Bulawayo — Serving and former soldiers who killed innocent civilians during the Gukurahundi massacres in the 1980s are flocking to Njelele shrine in Matobo district, Matabeleland South province, seeking to cleanse their bloodied hands, a Cabinet minister said last week.

In the past few months, Zimbabwe African National Liberation Army (Zanla) war veterans and some traditional leaders visited the respected shrine to conduct "bizarre cleansing ceremonies".

The visits have ignited anger from Matabeleland traditional leaders, civic groups, cultural activists and Zanu PF leadership.

Moses-Mzila Ndlovu, the co-minister of National Healing and Baster Magwizi, the spokesperson of Zipra veterans' trust, last week said the unsanctioned visits were conducted by people haunted by the spirits of people they killed during the Gukurahundi era.

The two said the perpetrators of the genocide must publicly confess their crimes for them to be properly cleansed.

"The information that we have about these people is that they are surviving members of the Fifth Brigade," said Mzila-Ndlovu.

"We heard that these people went to Mozambique and met a traditional healer who told them to go to Njelele and cleanse themselves. We are standing united as Matabeleland to block these people from coming here, so that they face the wrath for their past crimes."

Mzila-Ndlovu said the perpetrators would only be healed if they confessed in terms of national healing structures, failure of which they "will be haunted until they die".
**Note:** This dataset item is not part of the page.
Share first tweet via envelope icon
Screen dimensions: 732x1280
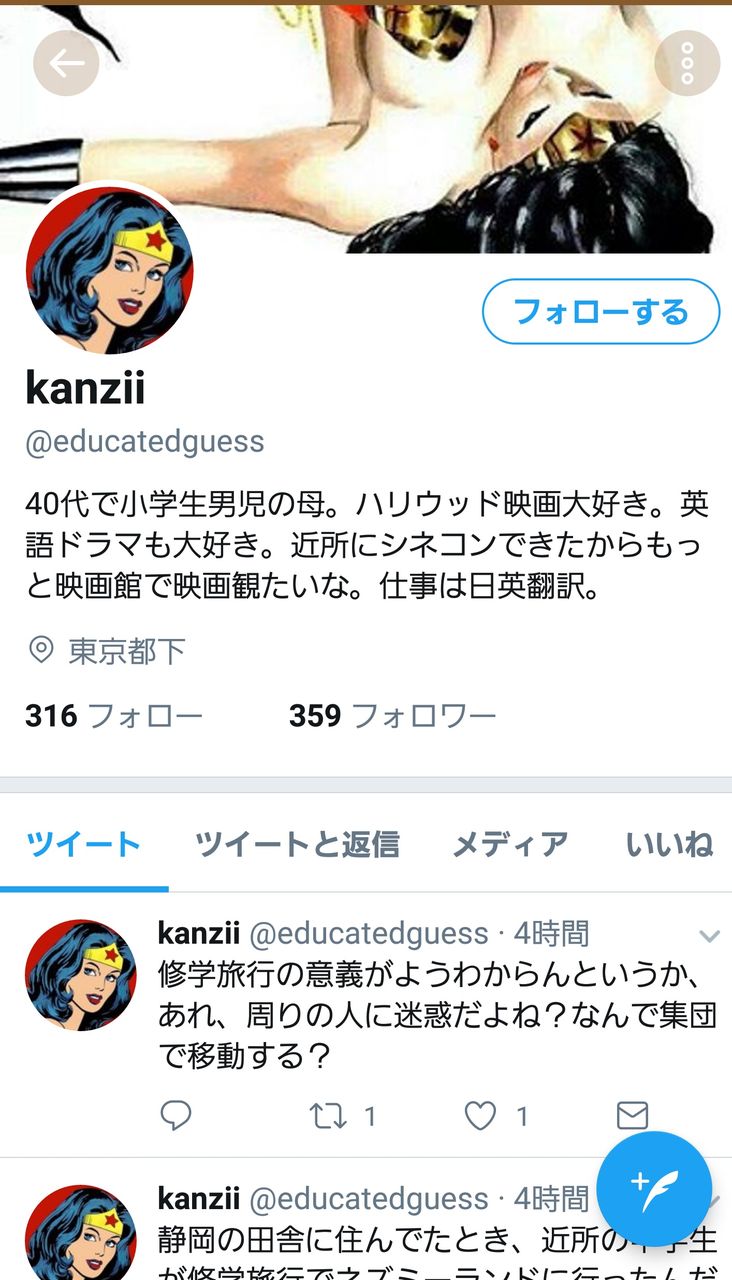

Magwizi concurred with Mzila-Ndlovu saying those who were visiting the shrine were looking for sanctuary after being haunted.

"That is why they are going to Njelele, because it is in Matabeleland, where there was the Gukurahundi," said Magwizi.

"They are looking for a sanctuary to hide since they are haunted."

Njelele, one of the oldest religious shrines in the country, is usually visited at given months of the year, when people from all over the country come together for ceremonies such as rain-making.

Shrine guardian, Solifa Ncube, said the site was closed between September 29 and March annually.